Penampilan ketiga dari Kalurahan Salamrejo, Kabupaten Kulon Progo, menghadirkan Reog Wayang bertajuk “Kumbokarno Gugur,” yang menceritakan kisah heroik Kumbokarno, raksasa berjiwa luhur yang setia membela tanah kelahirannya. Dalam fragmen ini, pasukan kera dan prajurit panah di bawah komando Laksamana bersiap menghadapi Kumbokarno dalam barisan tempur yang gagah. Namun, kekuatan Kumbokarno membuat mereka kewalahan, hingga Prabu Rama pun harus turun ke medan laga untuk menghadapi sang raksasa. Selain pertunjukan seni, Kalurahan Salamrejo juga memamerkan kerajinan dan kuliner khas di stan mereka. Produk-produk yang ditampilkan antara lain Rajut Serat Alam, makanan tradisional seperti Geblek, Besengek Tempe, Binggel, Cemplon, Tempe, Dhele, Bakpia, Wingko, minuman jamu, hingga Puding Jagung, memperkaya acara dengan cita rasa khas daerah.
Penampilan keempat dari Kalurahan Semin, Kabupaten Gunung Kidul, menghadirkan tarian “Mbarang Tayub,” sebuah karya yang terinspirasi dari kesenian tradisional Ledhek Barangan, yang hampir punah di wilayah tersebut. Tarian ini mengusung konsep ritual tolak bala yang diwakili oleh gerak penari Ledhek, dengan harapan memperkaya kreativitas gaya khas Ledhek Semin dan memberikan daya tarik bagi generasi milenial serta masyarakat setempat.
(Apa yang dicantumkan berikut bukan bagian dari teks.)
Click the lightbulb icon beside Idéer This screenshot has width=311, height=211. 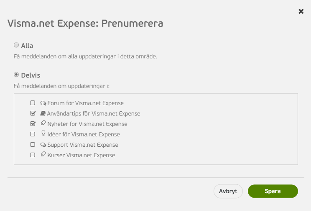(x=43, y=133)
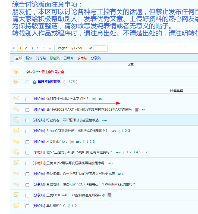Click the Go page number input field
Screen dimensions: 198x214
99,48
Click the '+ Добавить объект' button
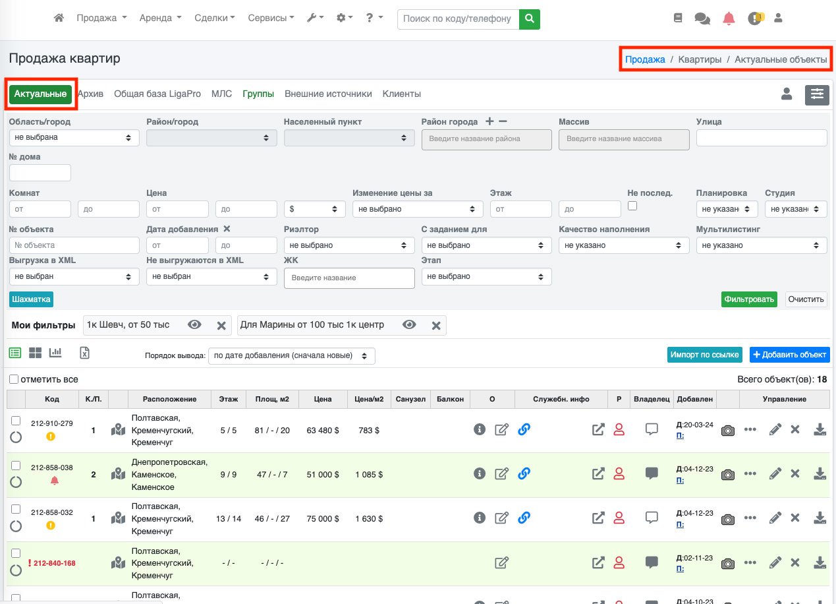 coord(789,355)
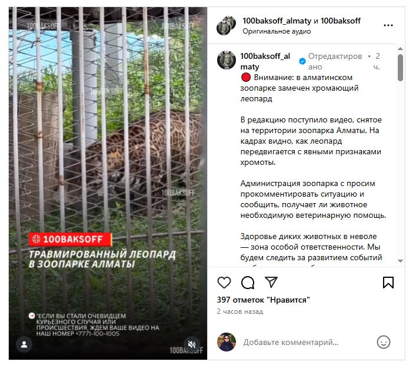This screenshot has width=416, height=375.
Task: Open comments with the speech bubble icon
Action: [248, 283]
Dalam tarian ini terkandung makna agar seni Tayub tetap guyub, berkelanjutan, membawa kesejahteraan, serta sebagai wujud syukur kepada Gusti Allah. Di stan mereka, Kalurahan Semin juga menampilkan berbagai produk kerajinan dan kuliner khas, seperti Otok-otok, Seruling, Gasing, dan aneka permainan anak dari bambu yang telah diekspor hingga ke luar negeri. Kuliner khasnya mencakup ramuan Jejamuan Herbal, seperti Jahe Merah, Kunyit Asam, produk unggulan Porwoceng, aneka keripik, kemasan produk olahan, dan Tiwul Instan, memperlihatkan potensi lokal yang kaya dan beragam.
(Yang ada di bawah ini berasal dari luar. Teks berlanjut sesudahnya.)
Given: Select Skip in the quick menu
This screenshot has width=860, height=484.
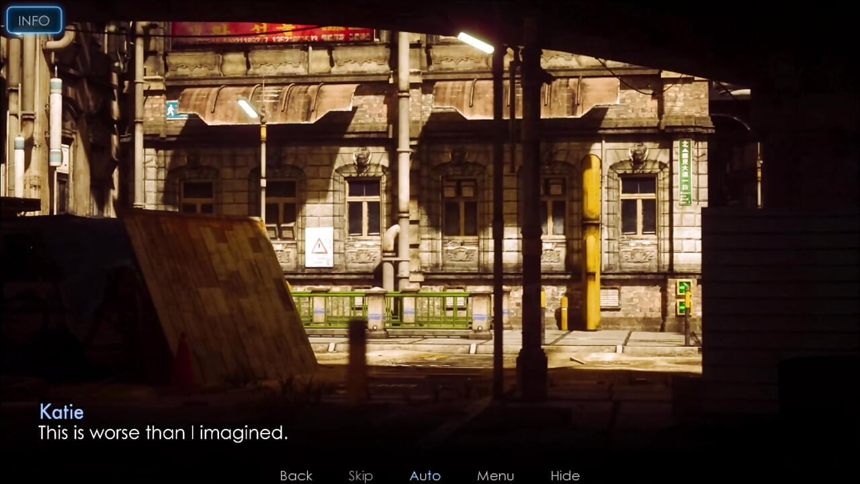Looking at the screenshot, I should [x=360, y=475].
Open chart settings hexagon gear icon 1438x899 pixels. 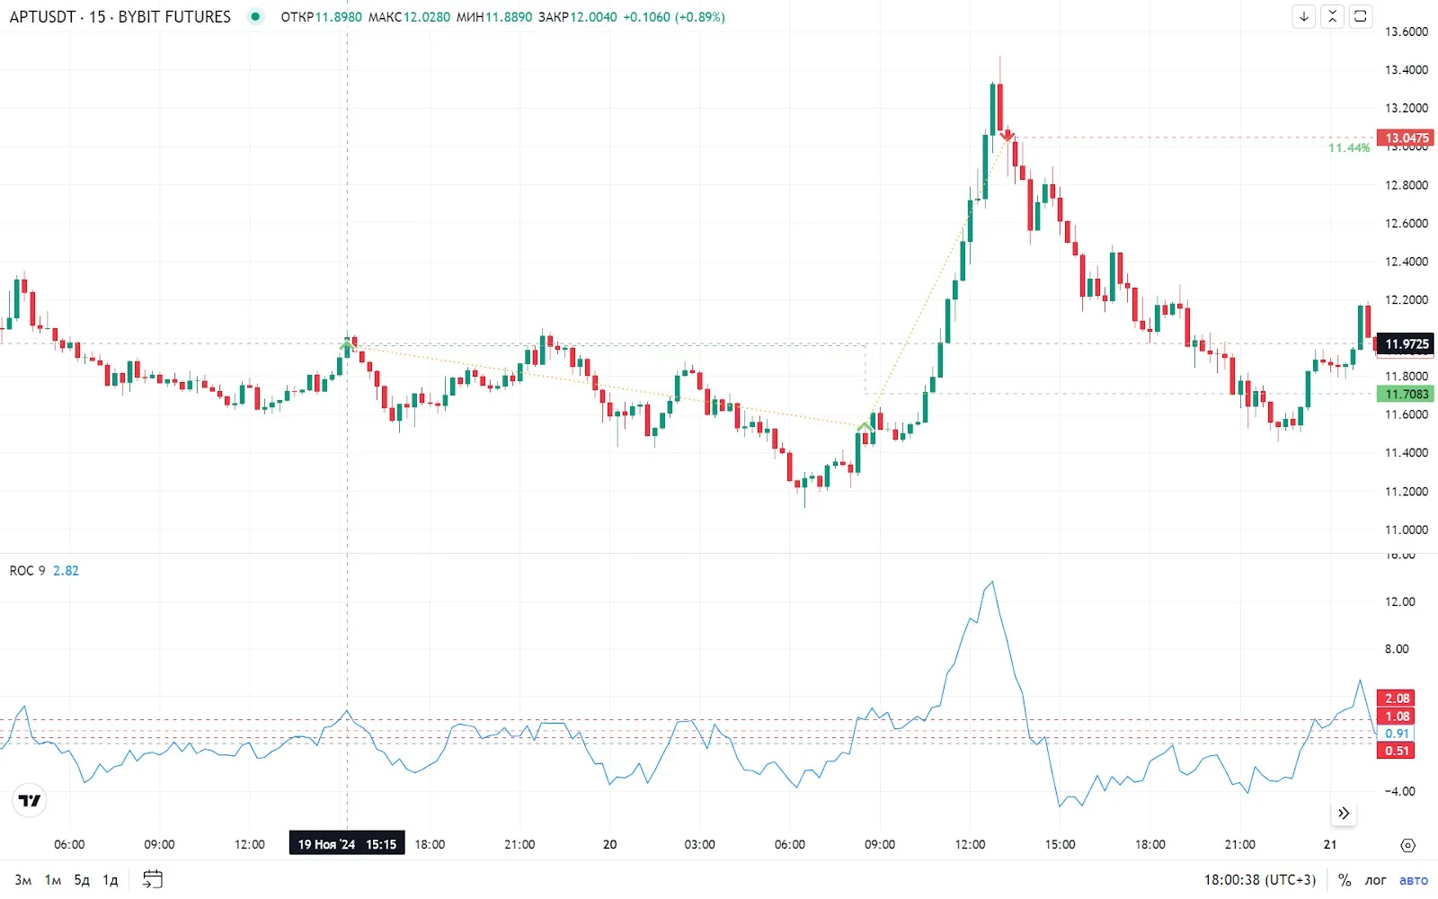[x=1407, y=845]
Penampilan kelima dari Kalurahan Gedongkiwo, Kota Yogyakarta, menghadirkan Langen Sekar dengan lakon “Nemu.” Cerita ini mengisahkan Yuyu Kangkang, sosok kepiting besar yang membantu para Klething menyeberangi sungai dalam perjalanan menuju sayembara Ande-ande Lumut, namun akhirnya dikalahkan oleh Klething Kuning. Ketika Klething Kuning menolak bantuannya, Yuyu Kangkang menyerangnya, hingga pertarungan pun terjadi di tepi sungai. Yuyu Kangkang yang kalah akhirnya terseret arus dan terluka di bebatuan. Burung-burung yang sedang menikmati waktu mereka terkejut melihat Yuyu Kangkang yang terluka dan dengan penuh kasih sayang memutuskan untuk merawatnya. Meskipun sembuh, Yuyu Kangkang awalnya lupa berterima kasih. Hal ini membuat Elang, sang raja hutan, marah dan menundukkan Yuyu Kangkang, sementara burung-burung memberinya nasihat bijak. Setelah menyadari kesalahannya, Yuyu Kangkang berubah menjadi makhluk yang lebih baik dan kembali ke sungai dengan tekad menjaga kelestariannya. Di stan Kalurahan Gedongkiwo, berbagai produk kerajinan dan kuliner khas turut dipamerkan, seperti kerajinan kulit, rajut, dan batik. Untuk kuliner, tersedia beragam jajanan pasar tradisional, aneka jenang, dan jamu tradisional, yang menunjukkan kekayaan budaya lokal yang terus dilestarikan.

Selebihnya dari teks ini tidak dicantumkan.